Natürlich ist das nicht erlaubt, der Einbrecher bekommt vom Richter gesagt: „Was hier ein verbrieftes Grundrecht ist, das bestimmen noch lange nicht ausgerechnet Sie.“

Wer definiert aber nun, was erlaubt ist, und was nicht?


Damit kommen wir zwangsläufig zu Fragen der Ethik. Ohne Ethik gibt es schon kein Strafrecht.

Das „ethische Handeln“ ist aber für den Neoliberalisten letztendlich nur überflüssige, überkommene Gefühlsduselei. Damit mag er sich eigentlich gar nicht erst abgeben.


Wieso wird aber dann dem Einbrecher in einer unangemessenen Einschränkung seiner Berufsfreiheit sein Gewerbe untersagt, während andererseits ein Finanzmanager ein Ramschzertifikat, von dem er ganz genau weiß, dass es nächste Woche platzen wird, mit „Spitzen AAA-Rating“ völlig ungestraft als „bombensichere und hohe Rendite bringende“ Anlage an ahnungslose Kleinanleger empfehlen darf? In beiden Fällen geht es letztlich doch auch um das Recht auf Schaffen von Eigentum, was für Friedman einen hohen Stellenwert hat. Der Einbrecher darf das nicht, aber der Finanzbetrüger darf das und wird nicht belangt. Er kann zulasten anderer ungehindert und unsanktioniert seinen Besitzstand mehren.


Richtig: der Finanzmanager möchte gern ungestört von staatlicher „Gängelung“ am „freien Markt“ seinen krummen Geschäften nachgehen, aber er möchte nicht gern, dass in seine Villa eingebrochen wird.
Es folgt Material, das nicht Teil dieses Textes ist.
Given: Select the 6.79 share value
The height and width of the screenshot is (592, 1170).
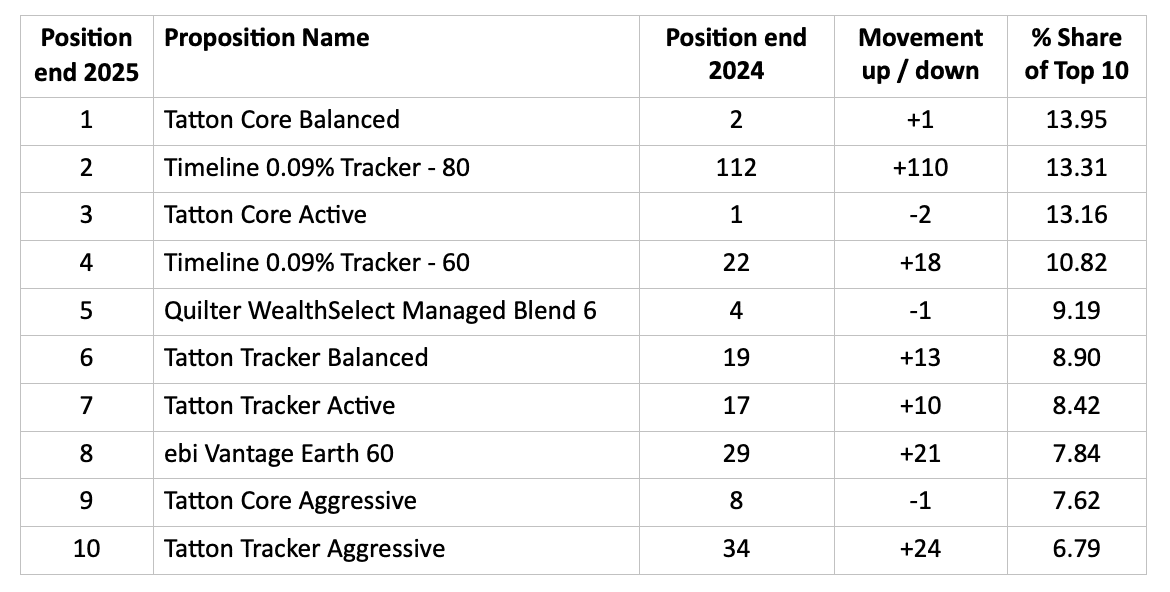Looking at the screenshot, I should [1077, 549].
Er möchte nicht gern in seiner Villa mit der Pumpgun Nachtwache schieben müssen, und seine Frau möchte nicht in einem Stacheldrahtverhau mit Selbstschussanlage und mit im Garten herumknurrenden Rottweilern leben. Nein, irgendwie möchte man dann doch auf den Cocktailparties seinen Reichtum genießen und präsentieren dürfen. Das geht aber nicht, wenn ständig die Rottweiler herumheulen und die illustren Gäste bei der Toreinfahrt in die Mündungsrohre einer Selbstschussanlage blicken. Das geht auch nicht, wenn man ständig in Angst vor dem Einbrecher leben muss, der einfach auch nur sein ihm vermeintlich zustehendes Recht auf Berufsfreiheit in Anspruch nehmen will.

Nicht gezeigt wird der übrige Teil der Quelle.